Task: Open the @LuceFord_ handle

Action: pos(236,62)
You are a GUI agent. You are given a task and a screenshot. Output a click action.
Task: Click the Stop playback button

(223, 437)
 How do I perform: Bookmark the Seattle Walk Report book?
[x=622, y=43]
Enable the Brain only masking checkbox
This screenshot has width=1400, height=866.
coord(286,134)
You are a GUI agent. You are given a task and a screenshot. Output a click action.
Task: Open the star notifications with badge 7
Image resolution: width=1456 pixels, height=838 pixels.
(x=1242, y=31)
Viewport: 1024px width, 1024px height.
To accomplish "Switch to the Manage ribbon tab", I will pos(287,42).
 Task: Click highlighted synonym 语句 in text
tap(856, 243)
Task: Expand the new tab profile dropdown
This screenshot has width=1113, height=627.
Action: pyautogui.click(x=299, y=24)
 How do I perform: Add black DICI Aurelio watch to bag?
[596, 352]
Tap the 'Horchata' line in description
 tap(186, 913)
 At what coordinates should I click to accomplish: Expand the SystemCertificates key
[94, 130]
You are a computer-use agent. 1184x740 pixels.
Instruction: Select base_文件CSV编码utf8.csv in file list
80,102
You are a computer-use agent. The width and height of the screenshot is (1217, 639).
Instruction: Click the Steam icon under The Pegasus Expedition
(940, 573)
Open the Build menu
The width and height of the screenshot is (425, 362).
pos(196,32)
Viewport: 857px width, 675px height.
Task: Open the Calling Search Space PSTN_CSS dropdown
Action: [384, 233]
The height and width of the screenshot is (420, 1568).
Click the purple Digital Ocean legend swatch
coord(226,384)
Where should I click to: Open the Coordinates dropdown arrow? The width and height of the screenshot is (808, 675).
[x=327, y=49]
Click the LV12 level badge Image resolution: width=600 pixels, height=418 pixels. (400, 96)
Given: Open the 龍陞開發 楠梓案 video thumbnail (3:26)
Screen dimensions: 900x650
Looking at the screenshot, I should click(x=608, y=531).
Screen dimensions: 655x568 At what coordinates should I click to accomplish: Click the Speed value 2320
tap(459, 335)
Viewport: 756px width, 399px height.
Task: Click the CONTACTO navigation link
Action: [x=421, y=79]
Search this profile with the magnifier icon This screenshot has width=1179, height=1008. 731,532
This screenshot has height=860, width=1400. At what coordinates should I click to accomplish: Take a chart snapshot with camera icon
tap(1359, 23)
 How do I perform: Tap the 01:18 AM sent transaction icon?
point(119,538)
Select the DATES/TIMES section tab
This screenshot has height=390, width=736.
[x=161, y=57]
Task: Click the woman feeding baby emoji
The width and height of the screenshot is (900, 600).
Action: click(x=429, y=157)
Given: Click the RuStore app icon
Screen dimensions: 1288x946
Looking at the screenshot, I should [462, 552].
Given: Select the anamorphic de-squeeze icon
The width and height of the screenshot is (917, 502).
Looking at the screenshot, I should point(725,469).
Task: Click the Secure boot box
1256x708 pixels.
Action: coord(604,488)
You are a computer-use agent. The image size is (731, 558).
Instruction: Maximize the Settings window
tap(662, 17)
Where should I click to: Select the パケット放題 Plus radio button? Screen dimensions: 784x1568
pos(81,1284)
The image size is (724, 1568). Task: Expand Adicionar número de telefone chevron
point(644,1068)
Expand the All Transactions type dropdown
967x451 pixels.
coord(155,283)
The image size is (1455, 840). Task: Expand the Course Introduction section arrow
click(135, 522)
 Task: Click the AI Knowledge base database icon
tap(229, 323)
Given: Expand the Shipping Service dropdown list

=====

Which lines of the records above contain the word "badge"? Show each of them.

Task: Open the star notifications with badge 7
Click the LV12 level badge Image resolution: width=600 pixels, height=418 pixels. (400, 96)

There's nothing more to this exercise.